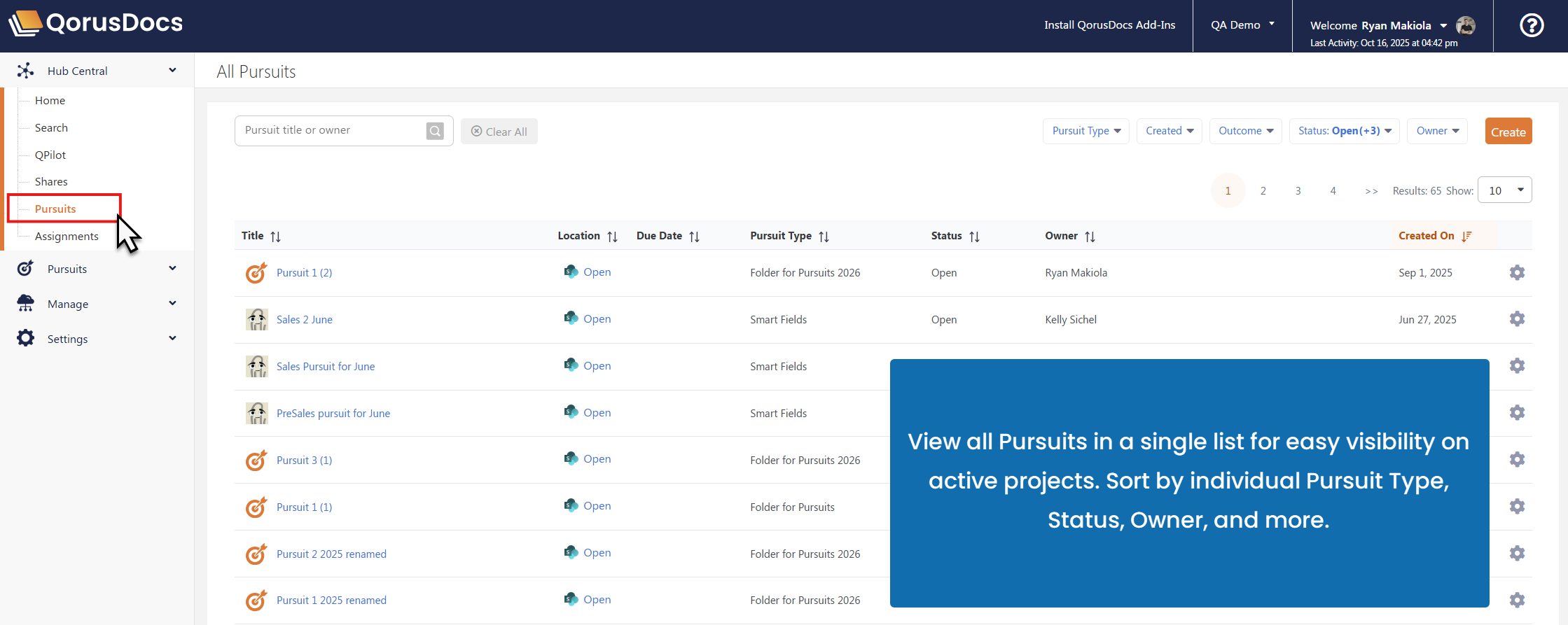This screenshot has height=625, width=1568.
Task: Click the help question mark icon
Action: [1531, 26]
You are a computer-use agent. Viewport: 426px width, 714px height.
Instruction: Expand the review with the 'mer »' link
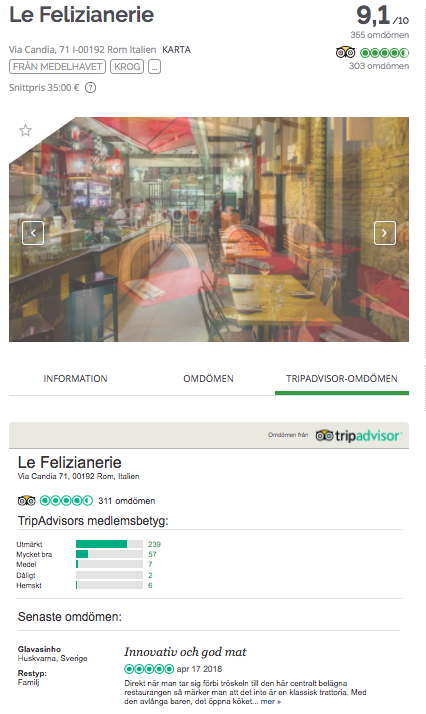(271, 702)
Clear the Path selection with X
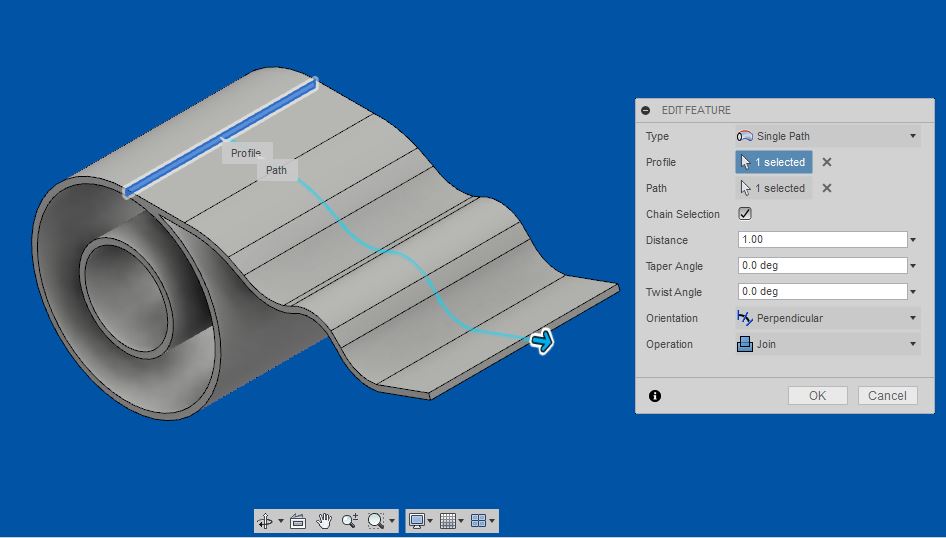946x538 pixels. [x=827, y=188]
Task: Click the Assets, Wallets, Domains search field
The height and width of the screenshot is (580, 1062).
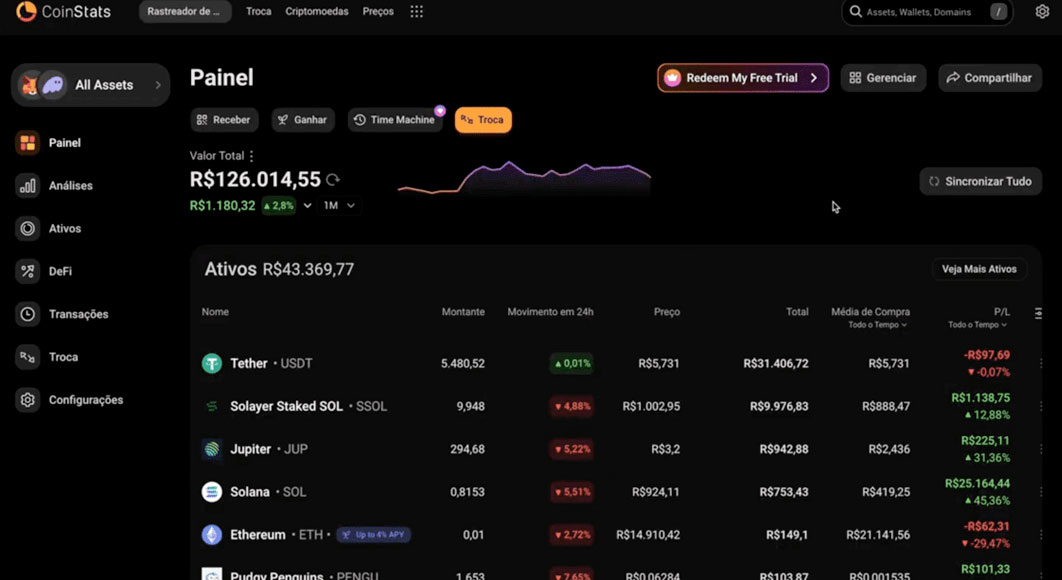Action: tap(917, 12)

-=-=-

• **What is expected**
Find the line with "Clear the Path selection with X". Return it and each line after it through the end of the data, exactly, without pictures.

• **Response to the task**
Clear the Path selection with X
946x538 pixels. [x=827, y=188]
Task: Click the Assets, Wallets, Domains search field
The height and width of the screenshot is (580, 1062).
Action: tap(917, 12)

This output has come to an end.